* Available data
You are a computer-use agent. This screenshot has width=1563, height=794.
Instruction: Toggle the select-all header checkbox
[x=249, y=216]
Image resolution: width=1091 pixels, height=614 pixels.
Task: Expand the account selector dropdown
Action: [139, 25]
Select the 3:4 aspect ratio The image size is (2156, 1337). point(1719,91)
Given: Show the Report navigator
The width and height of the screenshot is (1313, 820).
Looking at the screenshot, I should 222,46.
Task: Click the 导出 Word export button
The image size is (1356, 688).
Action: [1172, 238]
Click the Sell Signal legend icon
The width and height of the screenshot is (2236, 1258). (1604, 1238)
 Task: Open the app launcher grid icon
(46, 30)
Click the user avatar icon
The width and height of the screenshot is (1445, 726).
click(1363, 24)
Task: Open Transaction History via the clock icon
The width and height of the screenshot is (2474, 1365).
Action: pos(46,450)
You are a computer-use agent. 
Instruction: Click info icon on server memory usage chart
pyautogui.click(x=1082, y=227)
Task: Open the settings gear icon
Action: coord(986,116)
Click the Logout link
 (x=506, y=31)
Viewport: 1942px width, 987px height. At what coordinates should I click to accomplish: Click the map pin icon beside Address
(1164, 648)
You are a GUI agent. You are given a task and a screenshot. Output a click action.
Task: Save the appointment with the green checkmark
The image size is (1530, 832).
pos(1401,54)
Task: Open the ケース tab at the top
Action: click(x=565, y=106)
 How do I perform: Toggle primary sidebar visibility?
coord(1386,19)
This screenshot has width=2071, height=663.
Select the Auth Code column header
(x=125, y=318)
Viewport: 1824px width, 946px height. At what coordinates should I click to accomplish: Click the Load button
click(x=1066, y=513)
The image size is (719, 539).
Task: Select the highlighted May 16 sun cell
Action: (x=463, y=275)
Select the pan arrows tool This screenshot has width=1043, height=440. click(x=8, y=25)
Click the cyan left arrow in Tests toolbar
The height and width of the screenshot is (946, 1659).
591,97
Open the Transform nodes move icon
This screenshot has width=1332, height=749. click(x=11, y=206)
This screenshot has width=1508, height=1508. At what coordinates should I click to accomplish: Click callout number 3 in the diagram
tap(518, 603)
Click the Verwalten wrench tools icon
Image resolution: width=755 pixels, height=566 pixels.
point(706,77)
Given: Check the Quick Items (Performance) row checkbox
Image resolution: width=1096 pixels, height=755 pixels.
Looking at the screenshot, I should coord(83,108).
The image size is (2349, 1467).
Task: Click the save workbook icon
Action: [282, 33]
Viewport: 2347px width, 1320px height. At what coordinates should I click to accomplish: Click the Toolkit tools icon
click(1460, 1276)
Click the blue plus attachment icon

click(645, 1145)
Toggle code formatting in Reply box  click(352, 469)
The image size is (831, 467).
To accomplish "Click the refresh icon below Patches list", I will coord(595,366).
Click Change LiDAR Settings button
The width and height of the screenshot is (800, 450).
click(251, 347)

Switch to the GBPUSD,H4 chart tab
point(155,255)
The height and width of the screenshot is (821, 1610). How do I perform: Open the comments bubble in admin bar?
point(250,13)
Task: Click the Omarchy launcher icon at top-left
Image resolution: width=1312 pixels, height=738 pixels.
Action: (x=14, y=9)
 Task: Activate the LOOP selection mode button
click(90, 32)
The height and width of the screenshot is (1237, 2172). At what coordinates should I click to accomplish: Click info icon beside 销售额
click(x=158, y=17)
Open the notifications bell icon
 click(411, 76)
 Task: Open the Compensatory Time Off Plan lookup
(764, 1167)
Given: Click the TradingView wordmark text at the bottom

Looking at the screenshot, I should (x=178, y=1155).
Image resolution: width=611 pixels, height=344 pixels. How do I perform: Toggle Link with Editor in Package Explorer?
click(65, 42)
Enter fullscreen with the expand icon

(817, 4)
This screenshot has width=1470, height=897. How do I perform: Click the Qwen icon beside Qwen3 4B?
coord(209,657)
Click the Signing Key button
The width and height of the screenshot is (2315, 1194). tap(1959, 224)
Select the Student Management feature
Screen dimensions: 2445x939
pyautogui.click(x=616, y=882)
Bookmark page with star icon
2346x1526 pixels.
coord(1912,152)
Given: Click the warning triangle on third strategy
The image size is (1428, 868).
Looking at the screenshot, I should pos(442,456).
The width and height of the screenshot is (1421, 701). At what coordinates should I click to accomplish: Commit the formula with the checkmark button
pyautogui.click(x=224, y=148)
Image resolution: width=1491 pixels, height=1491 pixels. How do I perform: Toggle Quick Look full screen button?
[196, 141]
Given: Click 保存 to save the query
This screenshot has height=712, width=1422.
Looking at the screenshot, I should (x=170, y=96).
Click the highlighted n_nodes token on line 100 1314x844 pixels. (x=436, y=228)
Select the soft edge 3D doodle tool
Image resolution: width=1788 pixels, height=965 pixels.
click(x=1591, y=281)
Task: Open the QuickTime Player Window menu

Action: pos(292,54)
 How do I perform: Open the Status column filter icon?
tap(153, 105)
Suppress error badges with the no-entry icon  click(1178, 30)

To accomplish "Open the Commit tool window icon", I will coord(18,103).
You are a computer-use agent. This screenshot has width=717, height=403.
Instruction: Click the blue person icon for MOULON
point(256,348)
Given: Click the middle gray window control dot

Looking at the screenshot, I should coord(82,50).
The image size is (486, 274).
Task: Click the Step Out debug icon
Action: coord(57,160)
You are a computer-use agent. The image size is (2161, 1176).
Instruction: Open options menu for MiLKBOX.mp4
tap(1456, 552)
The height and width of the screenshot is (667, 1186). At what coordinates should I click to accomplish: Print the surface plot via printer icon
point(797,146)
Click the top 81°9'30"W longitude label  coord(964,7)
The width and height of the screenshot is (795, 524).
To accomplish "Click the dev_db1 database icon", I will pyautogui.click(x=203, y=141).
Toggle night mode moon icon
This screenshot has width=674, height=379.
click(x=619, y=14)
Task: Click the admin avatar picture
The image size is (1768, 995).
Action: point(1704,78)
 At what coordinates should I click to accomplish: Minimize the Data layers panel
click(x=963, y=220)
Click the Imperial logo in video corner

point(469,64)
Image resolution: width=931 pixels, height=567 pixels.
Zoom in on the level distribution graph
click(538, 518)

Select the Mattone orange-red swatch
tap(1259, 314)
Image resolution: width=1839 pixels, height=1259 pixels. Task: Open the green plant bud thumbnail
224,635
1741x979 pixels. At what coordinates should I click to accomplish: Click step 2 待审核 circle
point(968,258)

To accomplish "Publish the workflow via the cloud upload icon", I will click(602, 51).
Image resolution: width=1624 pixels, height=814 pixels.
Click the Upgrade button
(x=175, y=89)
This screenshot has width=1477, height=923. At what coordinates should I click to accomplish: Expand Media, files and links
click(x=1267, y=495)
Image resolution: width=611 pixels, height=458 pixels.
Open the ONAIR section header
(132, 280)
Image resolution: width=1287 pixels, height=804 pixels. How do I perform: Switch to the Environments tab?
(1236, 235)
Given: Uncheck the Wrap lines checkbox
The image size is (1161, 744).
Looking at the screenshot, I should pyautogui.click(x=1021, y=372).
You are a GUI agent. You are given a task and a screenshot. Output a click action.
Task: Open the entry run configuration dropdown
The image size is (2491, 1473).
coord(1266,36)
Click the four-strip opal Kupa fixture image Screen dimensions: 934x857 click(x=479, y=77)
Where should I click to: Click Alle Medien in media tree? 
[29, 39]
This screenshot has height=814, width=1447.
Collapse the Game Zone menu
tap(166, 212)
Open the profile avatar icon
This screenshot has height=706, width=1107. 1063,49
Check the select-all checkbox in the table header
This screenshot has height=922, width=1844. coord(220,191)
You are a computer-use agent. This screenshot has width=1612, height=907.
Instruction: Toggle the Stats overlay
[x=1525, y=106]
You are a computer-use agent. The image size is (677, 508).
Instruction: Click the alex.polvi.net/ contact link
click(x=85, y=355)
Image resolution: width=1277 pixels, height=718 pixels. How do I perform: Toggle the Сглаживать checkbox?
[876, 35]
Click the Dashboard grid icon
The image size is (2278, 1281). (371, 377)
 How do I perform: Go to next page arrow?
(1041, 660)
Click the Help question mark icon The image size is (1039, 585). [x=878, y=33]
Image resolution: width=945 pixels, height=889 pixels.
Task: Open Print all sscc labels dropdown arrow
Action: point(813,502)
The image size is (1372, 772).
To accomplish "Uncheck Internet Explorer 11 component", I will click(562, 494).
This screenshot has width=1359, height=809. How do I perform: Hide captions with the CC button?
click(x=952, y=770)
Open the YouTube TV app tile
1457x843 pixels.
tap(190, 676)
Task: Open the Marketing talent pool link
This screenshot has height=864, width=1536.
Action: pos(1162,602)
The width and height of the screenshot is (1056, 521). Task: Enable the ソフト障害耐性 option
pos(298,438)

* Exercise
Lines of the material may hold the string "entry". Copy each one that does.

* Reply
Suppress error badges with the no-entry icon  click(1178, 30)
Task: Open the entry run configuration dropdown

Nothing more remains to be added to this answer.